Нахождение N наиболее часто встречающихся подстрок длины K в большом наборе строк - PullRequest
0 голосов
/ 06 июля 2019

Как видно из названия, я пытаюсь найти N наиболее часто встречающихся подстрок длины K и их частоту в большом количестве строк. Строки читаются из файла построчно. (примерно 5 миллионов строк).
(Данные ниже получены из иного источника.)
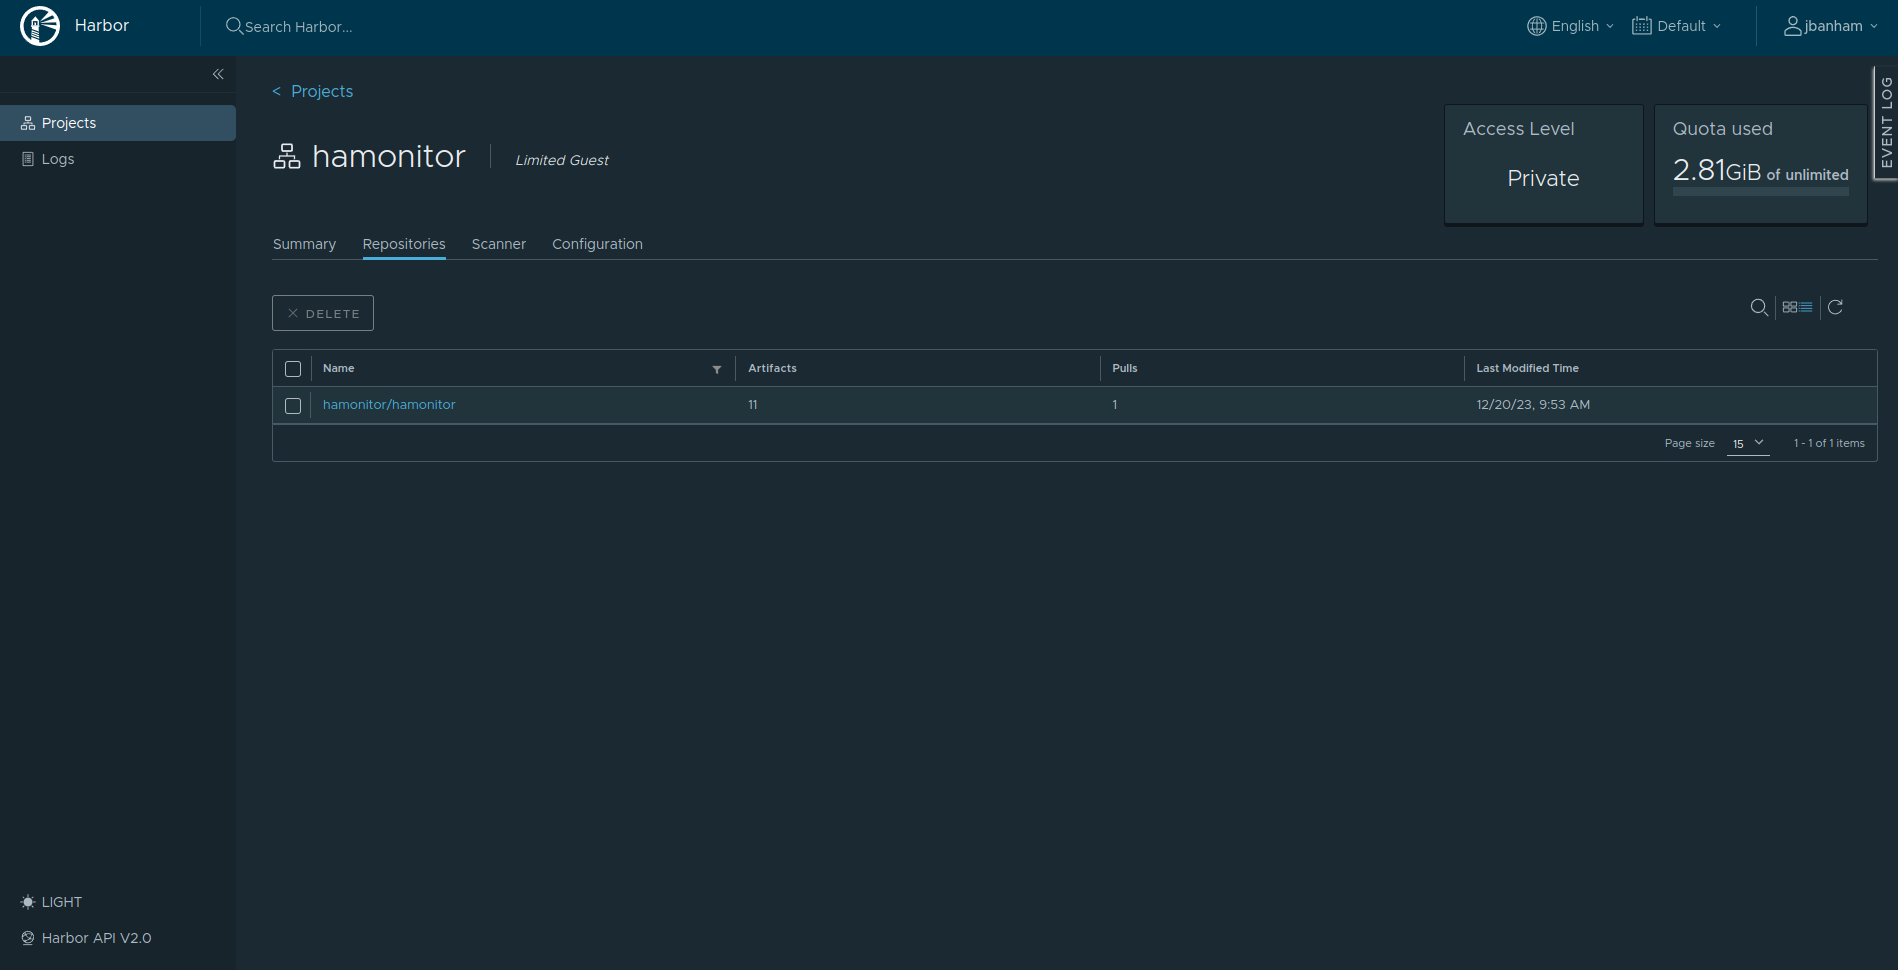Check the hamonitor/hamonitor row checkbox
The height and width of the screenshot is (970, 1898).
click(x=293, y=406)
Например, если входной файл -

TTTTTGCAG

GCAGGTTTT

и K = 4, N = 2, тогда результат должен быть,

TTTT - 3 вхождения

GCAG - 2 вхождения

Файл образца состоит из последовательностей ДНК. Однако я хочу заключить обобщенное решение.


То, что я сделал до сих пор:

  1. Читать все строки в std::vector<std::string>
  2. Инициализация хэш-карты std::unoredered_map<std::string_view, unsigned int>
  3. Для каждой строки получить все line.length()-K+1 подстроки.
  4. Для каждой подстроки, если она уже есть в нашем приращении карты, это частота, в противном случае вставьте его.
  5. Перенести все записи нашей карты в std::multimap<unsigned int, std::string_view>, получить последние N значений и распечатать их.

Я использовал string_view вместо strings, чтобы получить подстроки более эффективно и не тратить память на каждый ключ.


Этот подход работает, но я пытаюсь найти более оптимальное решение. Я думаю, что проблема заключается в том, что по мере увеличения размера ввода среднее время вставки / поиска в hashmap становится O(N) вместо O(1). Это правда, и что я могу сделать, чтобы улучшить свое время выполнения / использование памяти?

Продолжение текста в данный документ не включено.